I have been thinking a lot about how to use Sparse Autoencoders and MCTS to feature discovery, and Deeprobe is exactly that. We'll look step by step on what exactly are we tring to do, and in between we'll come up with hypothesis/things to test.
Feature discovery and pattern recognition in SAEs is a difficult problem. There are many ways to discover important features in SAE, but I tried using MCTS for IOI task. Here's what I found.
- Turns out, we can understand feature importance on IOI task using MCTS.
- Although there are pitfalls when working with SAE and MCTS(due to expanded feature space), having a solid reward policy might help us.
IOI(Indirect Object Identification) task is one of the tasks against which model interpretability methods are tested. The task goes something like this :
For a given sentence like "When John and Marry went to the store, John gave a drink to ..." We have to prove that the feature "score" of Mary should be the highest. This is a difficult for LMs to solve. This is how we are doing it :
- First, take a sentence similar to the one given in the example.

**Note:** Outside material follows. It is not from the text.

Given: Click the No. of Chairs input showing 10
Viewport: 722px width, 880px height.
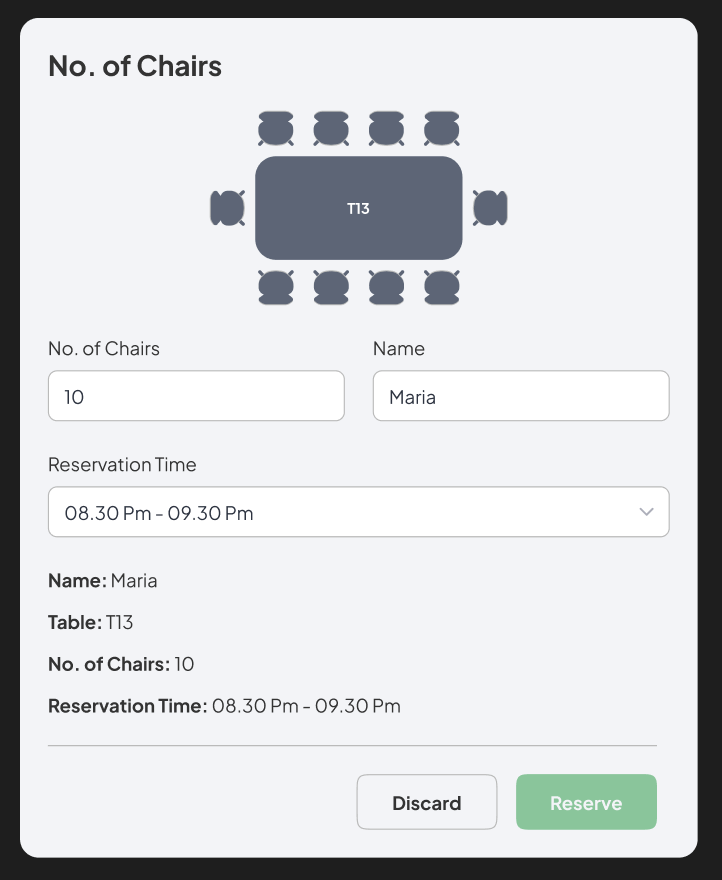Looking at the screenshot, I should click(x=195, y=396).
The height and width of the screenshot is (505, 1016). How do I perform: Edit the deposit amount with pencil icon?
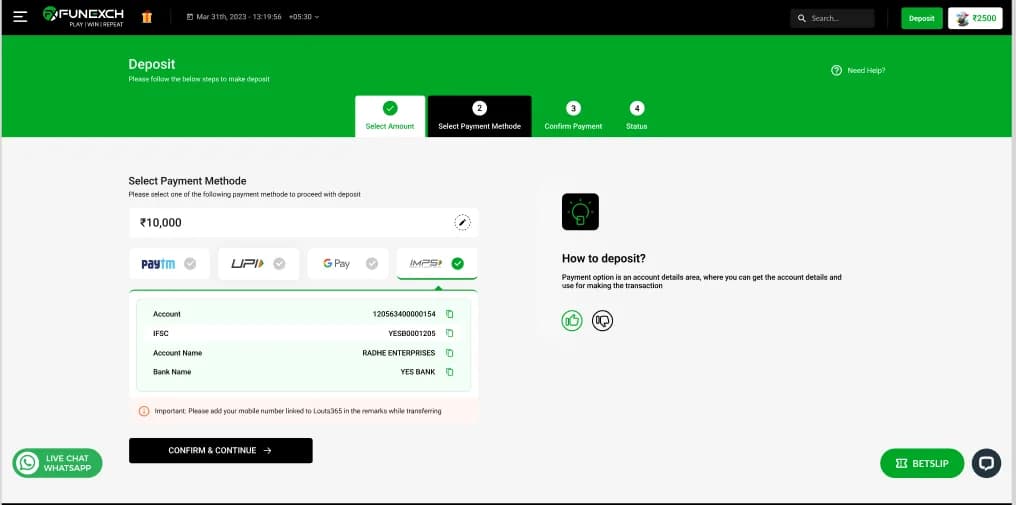click(462, 222)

- The list of possible actions will then be the number of objects in the sentence, plus one control object to measure reward baseline.
- For the given number of samples, we do MCTS on particular activations of the possible actions and see which reward is the highest(which, in the most simple case is the similarity score).
- Compare the results to see whether MCTS can be used to find the best possible answer for IOI task
Update: At least the initial version of the code works. You can do basic MCTS on SAEs, but what exactly we are getting from it is still being worked on.
- Started studying LLMs with MCTS
- Too broad, and focused on improving results, so started the studying GANs and MCTS
- Too vague, found paper with stepwise evaluation, similar to Q*, so moved aways as I don't want to explore that area right now.
- Started with Autoencoders and MCTS, and found paper that generated molecules using this, and it was interesting.
- With all the little pieces in mind, went to Claude and asked about potential use cases(Autoencoders + MCTS), and it said working in compressed latent space is easier for simulation.
- In expanded latent space, we can use the feature map + MCTS to "make better decisions".
- Other than that, we can also do feature importance and pattern recognition, which I'm exploring using a genomic data example.
- Desgined an experiment to study feature importance in IOI task.
- Got the IOI data from HF, and used a subset of it to make and load dataset.
- There was a problem with the
tokenize_and_concatenatefunction in Transformer Lens utils for small datasets, so fixed a local patch for it. - Tried running some experiments, and with all the assumtions we have, it is working, although there are a lot of caveats.
- [] Need to understand how exactly we can leverage full powers of MCTS.